U.N.’s Narrative of Fear on Climate Change
In their latest report on climate change, officials at the U.N. Intergovernmental Panel on Climate Change (IPCC) once again fail to address important developments in climate science that conflict with their narrative of fear. (See: Threat from global warming heightened in latest U.N. report)
Specifically, the IPCC press release ignores: (1) the growing divergence between observed global temperatures and the computer model projections on which scary climate impact assessments depend, (2) 20 recent studies indicating that climate sensitivity (an estimate of how much warming results from a given increase in atmospheric greenhouse gas concentrations) is about 40 percent less than the mean estimate of IPCC models, and (3) studies indicating that the three main climate doomsday scenarios — ocean circulation shutdown, rapid ice sheet disintegration, runaway warming from melting frozen methane deposits — are scientifically implausible (for references, see pp. 23-26 of CEI’s comment letter on the social cost of carbon).
Worse, as usual, IPCC officials say nary a word about risks of carbon mitigation policies. Those include:
- The public health and welfare risks of carbon rationing schemes or taxes that raise business and energy costs.
- The economic, fiscal, and energy security risks of anti-fracking climate policies that endanger the shale revolution.

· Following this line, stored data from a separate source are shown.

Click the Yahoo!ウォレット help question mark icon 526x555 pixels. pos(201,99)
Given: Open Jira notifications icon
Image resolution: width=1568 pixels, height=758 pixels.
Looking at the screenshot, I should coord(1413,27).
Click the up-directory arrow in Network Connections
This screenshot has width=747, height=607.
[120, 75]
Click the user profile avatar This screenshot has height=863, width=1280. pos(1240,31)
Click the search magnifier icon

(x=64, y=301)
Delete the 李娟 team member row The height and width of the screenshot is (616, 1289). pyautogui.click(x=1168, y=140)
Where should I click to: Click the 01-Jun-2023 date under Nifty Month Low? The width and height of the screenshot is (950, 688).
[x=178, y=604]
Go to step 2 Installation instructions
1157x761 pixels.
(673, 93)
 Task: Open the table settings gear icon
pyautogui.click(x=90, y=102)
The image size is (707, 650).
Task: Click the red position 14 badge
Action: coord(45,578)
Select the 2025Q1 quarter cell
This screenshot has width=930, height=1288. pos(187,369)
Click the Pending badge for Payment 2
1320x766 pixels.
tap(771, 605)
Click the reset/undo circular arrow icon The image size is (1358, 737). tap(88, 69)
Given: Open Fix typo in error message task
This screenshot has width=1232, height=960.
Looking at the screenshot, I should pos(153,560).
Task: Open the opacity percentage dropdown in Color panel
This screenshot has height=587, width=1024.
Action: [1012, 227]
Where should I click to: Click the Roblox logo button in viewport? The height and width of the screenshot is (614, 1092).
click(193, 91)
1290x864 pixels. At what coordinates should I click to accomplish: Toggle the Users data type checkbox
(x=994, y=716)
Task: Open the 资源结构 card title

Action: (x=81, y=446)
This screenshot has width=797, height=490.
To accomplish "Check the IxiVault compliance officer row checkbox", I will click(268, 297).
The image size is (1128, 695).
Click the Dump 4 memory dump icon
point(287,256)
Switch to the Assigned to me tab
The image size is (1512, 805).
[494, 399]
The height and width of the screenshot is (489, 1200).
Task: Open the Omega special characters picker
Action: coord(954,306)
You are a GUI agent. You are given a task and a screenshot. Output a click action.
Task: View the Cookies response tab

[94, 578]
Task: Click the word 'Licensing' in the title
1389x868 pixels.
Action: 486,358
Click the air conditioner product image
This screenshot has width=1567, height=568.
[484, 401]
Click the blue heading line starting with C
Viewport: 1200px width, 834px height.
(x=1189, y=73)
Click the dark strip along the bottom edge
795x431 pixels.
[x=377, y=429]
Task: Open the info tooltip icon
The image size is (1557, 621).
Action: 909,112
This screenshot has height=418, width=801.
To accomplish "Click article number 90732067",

- The economic development risks of coal power plant bans and other policies that limit poor countries’ access to affordable energy.
- The risks to international peace and stability of impeding developing country economic growth through carbon caps or taxes and carbon-tariff protectionism.
- The risks to scientific integrity when government is both chief funder of climate research and chief beneficiary of a “consensus” supporting more regulation and higher taxes.
- The risk to the democratic process when governments promote “consensus” climatology to justify bypassing legislatures and marginalizing opponents as “anti-science.”